_STATED GOAL_
Which layer classes does the speech recognition notebook import from keras.layers?

_DOCUMENT_
▼▼▼
## Project no. 2 for Deep Learning Methods

Based on: https://github.com/rachhek/speech_recognition_using_lstm/blob/master/speech_recognition_using_lstm_experiment.ipynb


In [None]:
! pip install python_speech_features

In [None]:
import os
import keras
import tensorflow as tf
import scipy.io.wavfile as wav
import numpy as np
import csv
import seaborn as sns
import matplotlib.pyplot as plt
import time
import librosa
import soundfile as sf
import pickle 
from keras import ops
from keras.layers import LSTM, Dense, Dropout, Flatten, Input
from python_speech_features import mfcc, logfbank
from keras.models import Sequential
from keras.optimizers import Adam
from official.nlp.modeling.models import TransformerEncoder, TransformerDecoder
from tensorflow.keras.utils import pad_sequences
from sklearn.preprocessing import LabelEncoder, normalize, MinMaxScaler
from matplotlib import pyplot
from keras.callbacks import EarlyStopping
from sklearn.metrics import confusion_matrix, accuracy_score, precision_score, recall_score, f1_score, ConfusionMatrixDisplay

metrics=['categorical_accuracy','AUC','Precision','Recall']
metrics2 = ['categorical_accuracy','precision','recall']
train_path = "./train/audio/" 
val_text = "./train/validation_list.txt"
test_text = "./train/testing_list.txt"
root = "./train/"
preprocessed = "./preprocessed"

In [None]:
def show_confusion_matrix(model, test_ds, num_classes, class_names):
    true_labels = np.concatenate([y for x, y in test_ds], axis=0)
    tf_labels = tf.argmax(true_labels, axis=1).numpy()

    predictions = model.predict(test_ds)
    predicted_classes = np.argmax(predictions, axis=1)

    conf_matrix = tf.math.confusion_matrix(tf_labels, predicted_classes, num_classes=num_classes)
▲▲▲
_DATASET EXCERPT_
▼▼▼
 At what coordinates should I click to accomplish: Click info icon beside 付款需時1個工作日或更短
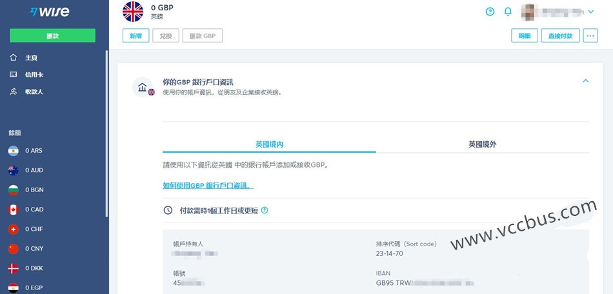pos(265,210)
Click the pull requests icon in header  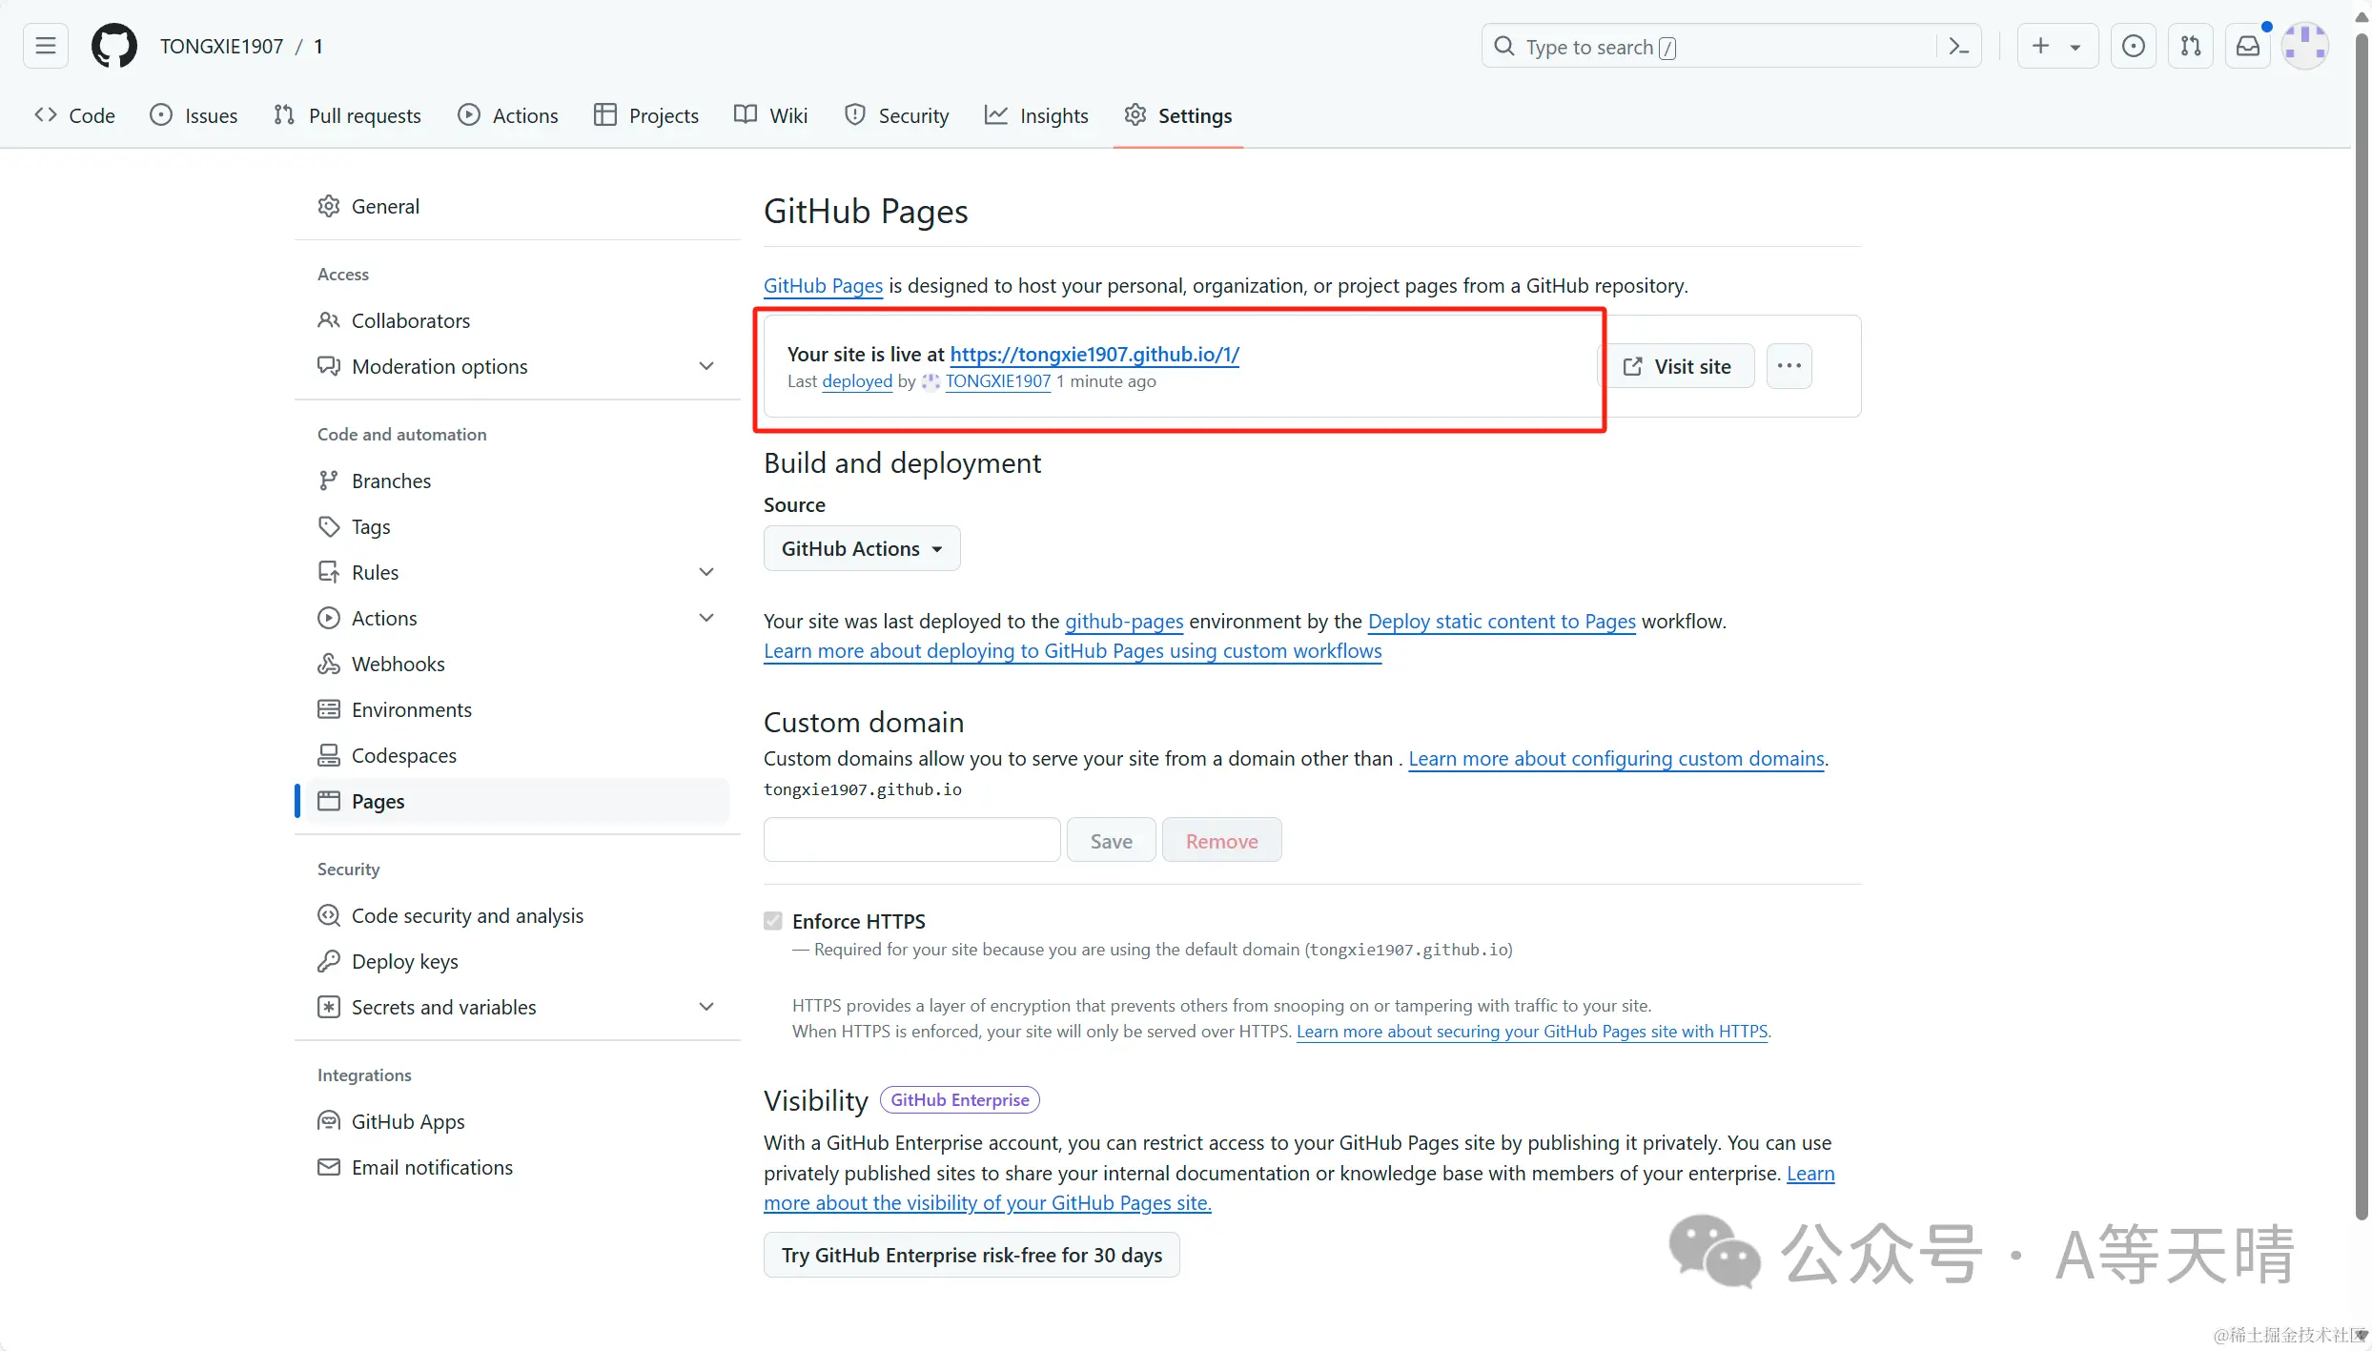tap(2190, 46)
▲▲▲
_THE REPLY_
LSTM, Dense, Dropout, Flatten, Input